Ontario made headlines in 2021 by banning non-compete agreements for most workers. But non-solicitation clauses are still common — and still enforceable. Here's what you need to know before you leave your job or receive a demand letter.
Ontario's 2021 Ban on Non-Compete Agreements
The Working for Workers Act, 2021 amended the ESA to prohibit employers from entering into non-compete agreements with employees as of October 25, 2021. A non-compete clause prevents you from working for a competitor or starting a competing business for a specified period after leaving.
Important exception: The ban does not apply to executives(those who hold the highest decision-making authority in the company) or to clauses in business sale/franchise agreements where you also received ownership proceeds.
Non-Solicitation vs. Non-Compete: The Key Difference
| Type | What It Restricts | Enforceable in Ontario? |
|---|
| Non-Compete | Working for a competitor or starting a rival business | Banned for most employees since Oct 2021 |
| Non-Solicitation (Clients) | Contacting former clients/customers | Yes, if reasonable in scope, geography, and time |
| Non-Solicitation (Employees) | Recruiting former colleagues to a new employer | Yes, if reasonable in scope and time |
| Confidentiality | Disclosing trade secrets or proprietary information | Yes — survives employment indefinitely |
What Makes a Non-Solicitation Clause Enforceable?
Courts apply a reasonableness test. A clause must be:
- Reasonable in time: 6–24 months is typical; longer periods are more likely to be struck down
- Reasonable in scope: Limited to clients/employees you actually had contact with — not the entire customer list
- Reasonable in geography: Must reflect where you actually worked
- Supported by consideration: If imposed mid-employment without a raise, signing bonus, or promotion, it may be void
Pro tip: Courts strictly interpret ambiguous restrictive covenants against the employer.
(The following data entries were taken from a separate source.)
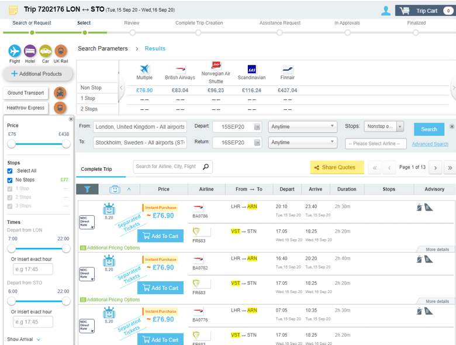
Task: Click the Price slider maximum handle
Action: [x=66, y=144]
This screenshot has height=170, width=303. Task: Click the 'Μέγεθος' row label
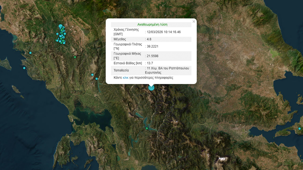pyautogui.click(x=120, y=39)
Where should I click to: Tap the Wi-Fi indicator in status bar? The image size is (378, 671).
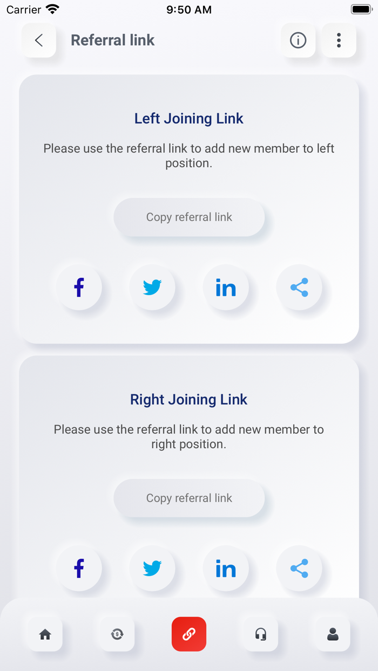52,8
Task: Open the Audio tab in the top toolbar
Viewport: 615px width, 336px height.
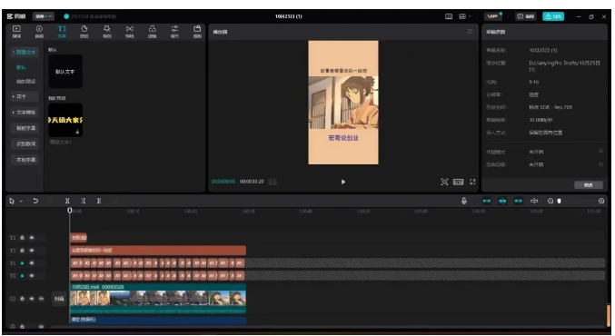Action: [39, 32]
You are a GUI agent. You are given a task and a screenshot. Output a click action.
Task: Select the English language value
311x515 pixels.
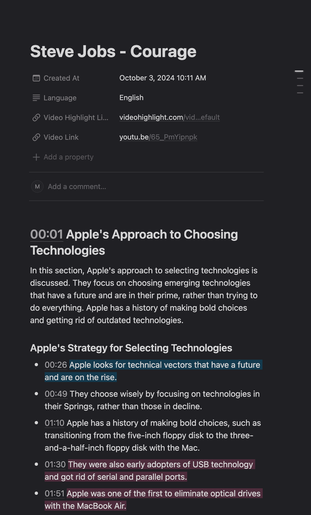[131, 98]
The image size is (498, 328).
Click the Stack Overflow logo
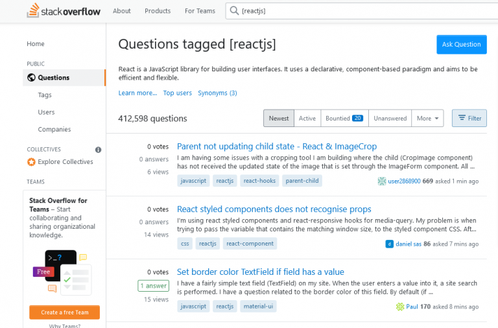coord(64,11)
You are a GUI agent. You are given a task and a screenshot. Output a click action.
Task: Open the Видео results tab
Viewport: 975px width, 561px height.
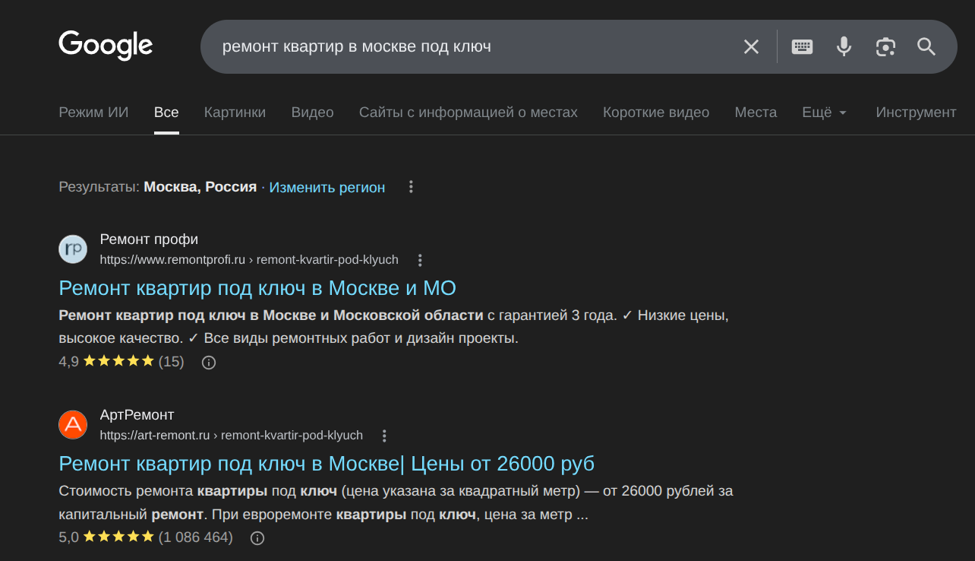click(x=312, y=112)
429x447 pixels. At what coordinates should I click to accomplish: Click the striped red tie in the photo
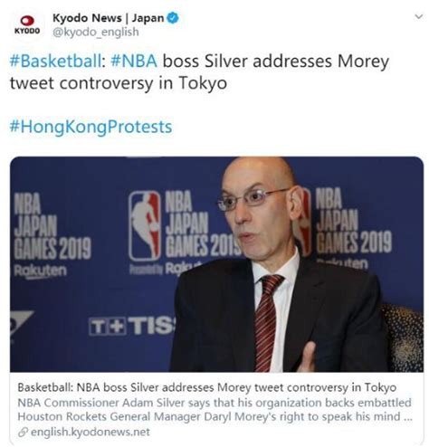point(267,323)
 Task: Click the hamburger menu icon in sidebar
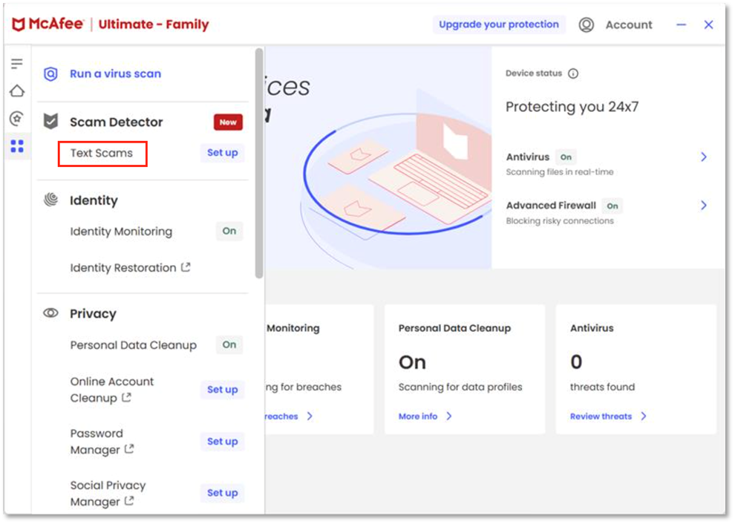click(x=17, y=63)
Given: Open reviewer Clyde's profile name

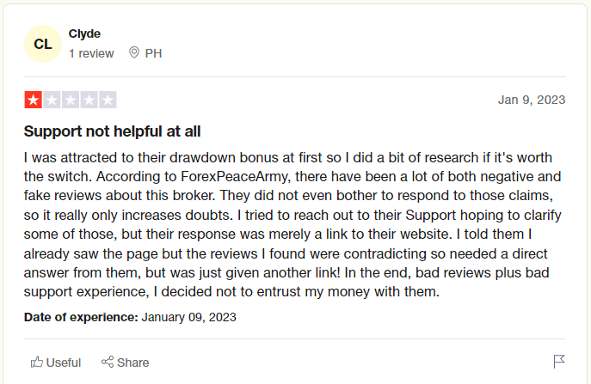Looking at the screenshot, I should [x=84, y=34].
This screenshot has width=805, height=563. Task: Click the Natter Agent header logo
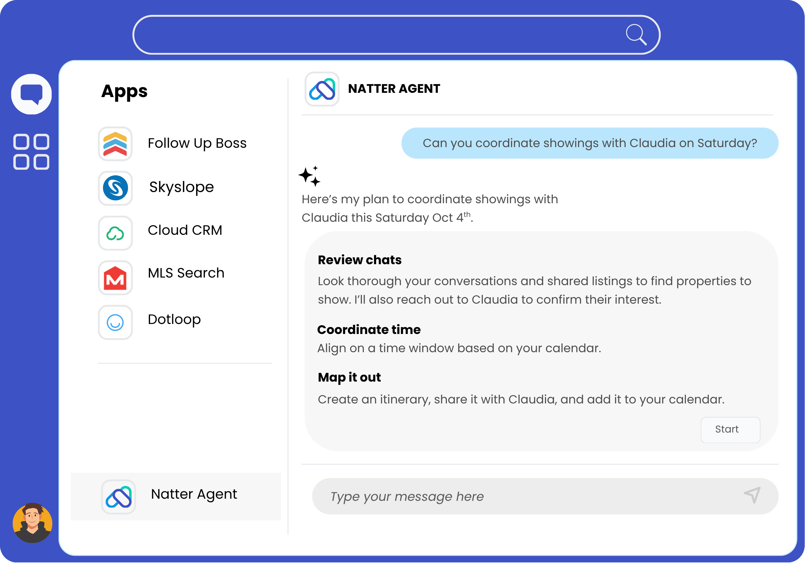pyautogui.click(x=322, y=89)
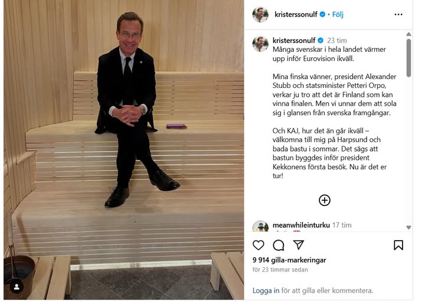View the 9 914 gilla-markeringar likes list

[289, 260]
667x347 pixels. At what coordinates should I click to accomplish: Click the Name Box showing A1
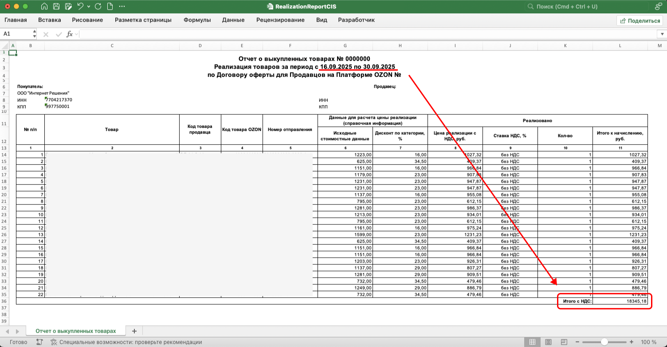[16, 34]
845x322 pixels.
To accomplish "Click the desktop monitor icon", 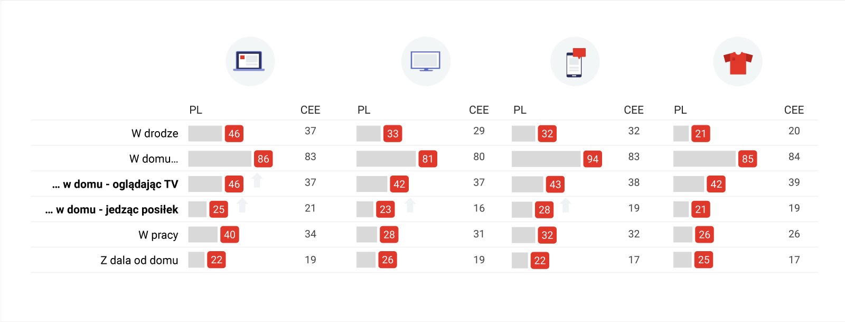I will click(426, 61).
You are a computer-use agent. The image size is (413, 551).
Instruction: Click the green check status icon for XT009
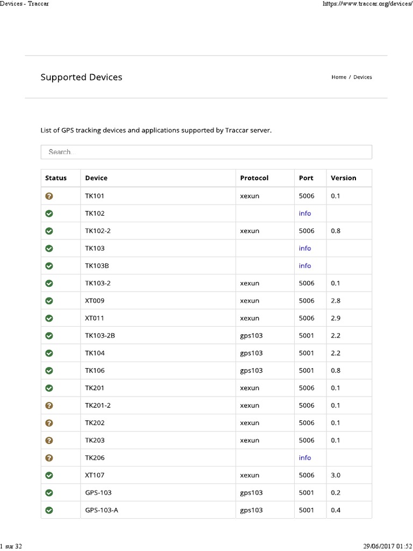pyautogui.click(x=49, y=301)
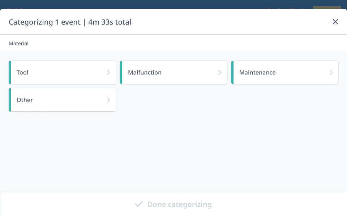
Task: Click the green accent bar on the Tool card
Action: [10, 72]
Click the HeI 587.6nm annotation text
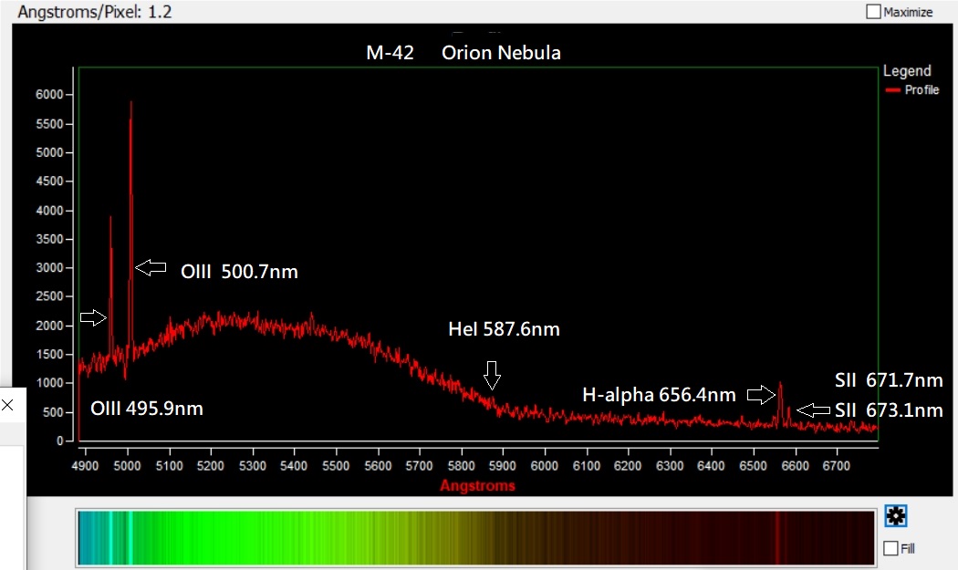The image size is (958, 570). point(504,329)
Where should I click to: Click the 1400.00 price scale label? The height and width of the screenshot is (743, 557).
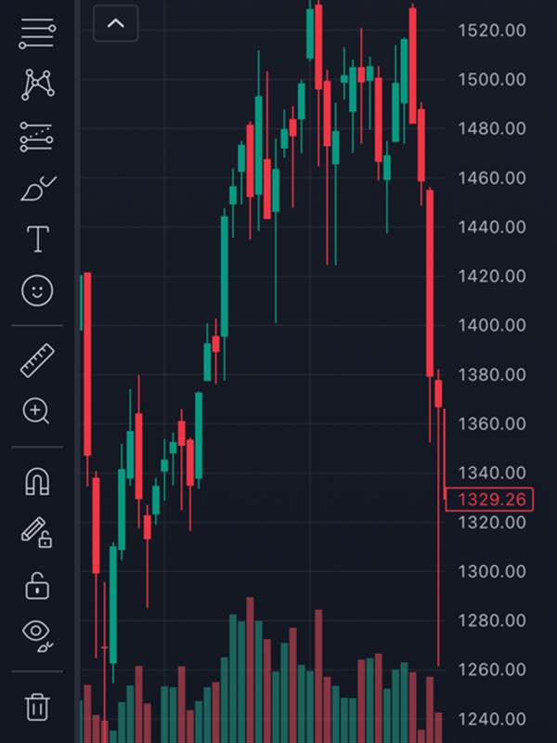click(492, 325)
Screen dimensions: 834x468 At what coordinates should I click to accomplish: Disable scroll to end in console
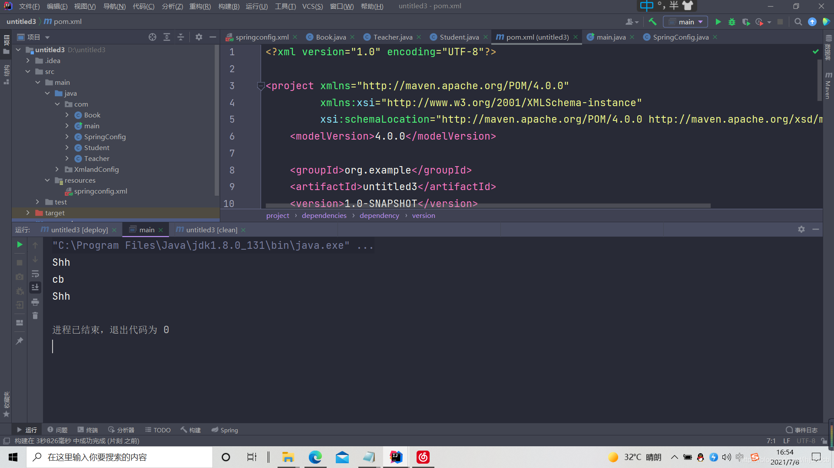[x=35, y=287]
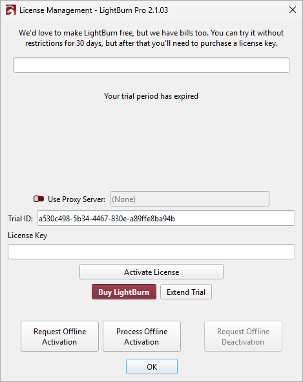
Task: Click the License Management window title text
Action: click(x=94, y=10)
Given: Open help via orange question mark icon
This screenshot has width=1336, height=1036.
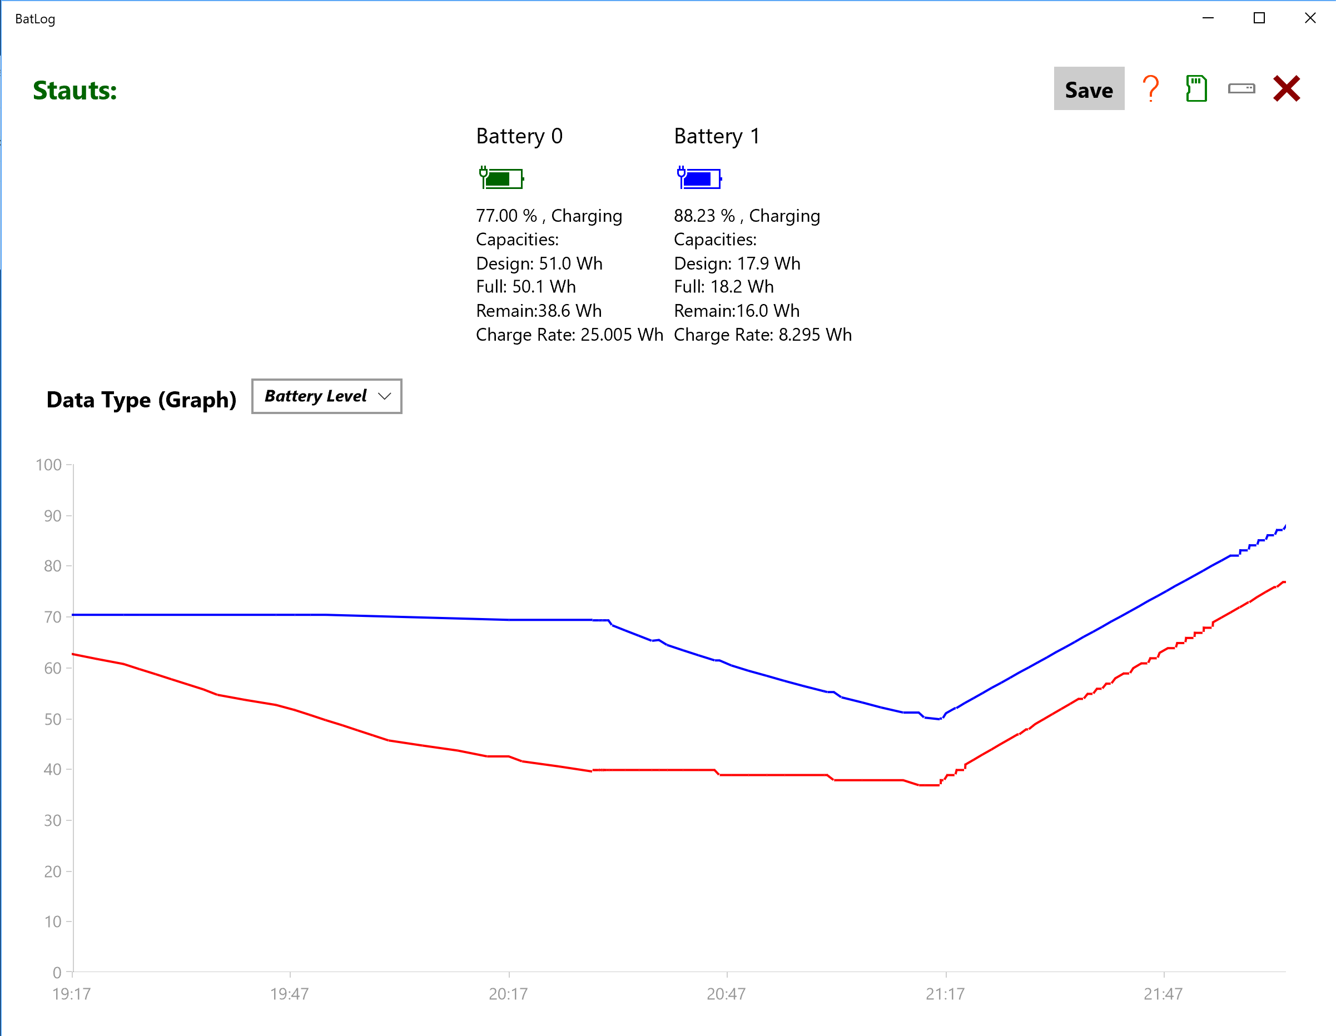Looking at the screenshot, I should click(1151, 89).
Vague or overly broad language often means the clause is unenforceable.
What to Do If Your Employer Threatens Enforcement
- Obtain a copy of your actual employment contract and locate the restrictive covenant clause.
- Determine whether the clause covers a non-compete (likely void) or a non-solicitation (possibly enforceable).
- Check whether the clause was introduced mid-employment without additional compensation — if so, it may be unenforceable for lack of consideration.
- Do not ignore a cease-and-desist letter — respond through a legal representative.
- If threatened with an injunction, act immediately — courts can grant temporary orders on short notice.
Confidentiality Obligations Are Different
Even where a non-compete is void, you remain bound by your duty of confidentiality. You cannot take client lists, pricing models, trade secrets, or proprietary data when you leave — even if you built them yourself during employment.
Don't copy data on your way out. Forwarding work emails, copying client databases, or downloading proprietary files before resignation can expose you to civil and even criminal liability regardless of any non-compete ban.